All radiation therapy requires accurate verification of treatment delivery. This can be broadly divided into quality assurance of planning and delivery techniques within a radiotherapy department, and the verification of the radiotherapy treatment on a per-patient basis. For IMRT the delivery of each fraction of a course of radiotherapy requires careful verification. When the patient is in the treatment position it is possible to check the treatment isocentre position by taking orthogonal portal images either with film or more satisfactorily using an electronic portal imaging device (EPID) [75-78]. The process of treatment verification depends on the treatment delivery method. If a step-and-shoot segmented treatment technique is being used, then portal images can be obtained of each segment, and these segment shapes can be checked against the MLC shapes from the treatment planning system [78]. Often however the segments themselves are too small for accurate identification of bony anatomical landmarks by which the segment placement can be checked, and larger orthogonal images will be required to check the isocentre position.

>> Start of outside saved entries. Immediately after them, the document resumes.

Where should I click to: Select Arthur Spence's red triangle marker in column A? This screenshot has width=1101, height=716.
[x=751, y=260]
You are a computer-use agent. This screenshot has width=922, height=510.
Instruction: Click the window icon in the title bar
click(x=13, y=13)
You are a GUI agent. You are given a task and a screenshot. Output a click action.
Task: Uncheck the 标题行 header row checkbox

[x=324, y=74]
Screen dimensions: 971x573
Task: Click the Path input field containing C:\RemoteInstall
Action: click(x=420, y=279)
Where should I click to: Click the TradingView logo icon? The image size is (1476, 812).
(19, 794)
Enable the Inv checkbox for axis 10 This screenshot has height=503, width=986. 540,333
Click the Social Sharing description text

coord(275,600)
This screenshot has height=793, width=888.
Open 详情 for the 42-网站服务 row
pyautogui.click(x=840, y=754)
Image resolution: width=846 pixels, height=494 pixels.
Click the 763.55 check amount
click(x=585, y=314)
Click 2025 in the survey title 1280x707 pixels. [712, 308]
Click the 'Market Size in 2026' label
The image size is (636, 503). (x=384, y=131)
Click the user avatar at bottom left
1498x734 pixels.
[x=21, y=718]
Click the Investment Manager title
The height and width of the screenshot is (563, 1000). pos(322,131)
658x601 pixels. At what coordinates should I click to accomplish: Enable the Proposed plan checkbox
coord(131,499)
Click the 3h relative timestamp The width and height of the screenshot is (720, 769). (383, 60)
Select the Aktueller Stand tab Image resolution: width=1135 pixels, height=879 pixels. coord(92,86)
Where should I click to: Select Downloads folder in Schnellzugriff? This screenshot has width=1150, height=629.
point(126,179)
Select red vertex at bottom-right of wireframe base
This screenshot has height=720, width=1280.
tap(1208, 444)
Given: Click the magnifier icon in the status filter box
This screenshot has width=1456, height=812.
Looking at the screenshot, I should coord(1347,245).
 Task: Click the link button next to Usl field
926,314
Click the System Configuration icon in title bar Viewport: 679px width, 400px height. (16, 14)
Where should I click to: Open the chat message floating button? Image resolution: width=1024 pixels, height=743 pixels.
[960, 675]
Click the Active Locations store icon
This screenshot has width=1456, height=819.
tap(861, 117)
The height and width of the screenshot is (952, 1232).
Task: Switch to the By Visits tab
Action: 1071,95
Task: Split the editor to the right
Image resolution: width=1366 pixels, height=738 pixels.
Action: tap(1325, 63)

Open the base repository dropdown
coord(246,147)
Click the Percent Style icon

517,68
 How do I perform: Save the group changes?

The accuracy of the radiotherapy treatment plans can be verified using phantoms with measurement of the dose distribution by film, TLD, or polyacrylamide gel [32,58,79,80].

For dynamic sliding window delivery techniques, there is no accepted verification procedure. The treatment radiographer can watch the movement of MLC leaves on a computer display in the treatment area, and some groups have suggested the leaf movements could be followed by a camera within the treatment head [81] or by correlating portal snapshot images with predicted leaf positions [82]. Manufacturers claim leaf position tolerances of <2mm during dynamic delivery, very low rates of treatment error, and provide overrides to switch the beam off if errors exceed certain preset levels. Dosimetry studies in humanoid and water phantoms support the claims of high levels of accuracy of delivered dose, although some groups propose dose measurements at points within the patient (in vivo dosimetry). In reality the few centres (eg MSKCC) which have implemented dMLC delivery use weekly isocentre checks on each patient, and rely on the machine QA and overrides for accuracy of of radiotherapy treatment delivery.




Conclusions

It seems likely that the benefits of Intensity modulated radiotherapy treatment will be greatest for patients with cancer targets which are concave, and where normal-tissue avoidance is clinically important. On this basis it has been suggested that around 30% of current radiotherapy patients could significantly benefit if they were treated with an IMRT technique. The delivery of IMRT is complex, time intensive in planning and treatment, and for some patients may offer little or no advantage over conventional more simple techniques. In a health service of limited resources it is important to examine the potential benefits of any new technique, to estimate how many patients are likely to benefit, and to investigate the size of potential the benefits [83]. Radiotherapy planning studies offer the best opportunity to do this. By comparing the current radiotherapy technique to an IMRT technique for a particular cancer site, the potential improvements which might be expected, if IMRT was introduced, can be estimated. The advantage of planning studies is that they are relatively quick to perform, and data from previously treated patients can be used as the “control group”. Several rival radiotherapy treatment techniques can be compared to one another, and objective end points (such as radiation dose to a particular organ) can be used. The result of a planning study requires careful interpretation, but may help to identify tumour sites suitable for further clinical investigation. A planning study does not however provide clinical data, and is no substitute for suitable clinical trials, which are needed to confirm the safety and efficacy of new radiotherapy techniques as well as to compare clinically important end-points (tumour control, side effects, quality of life, health economics) between rival treatment approaches.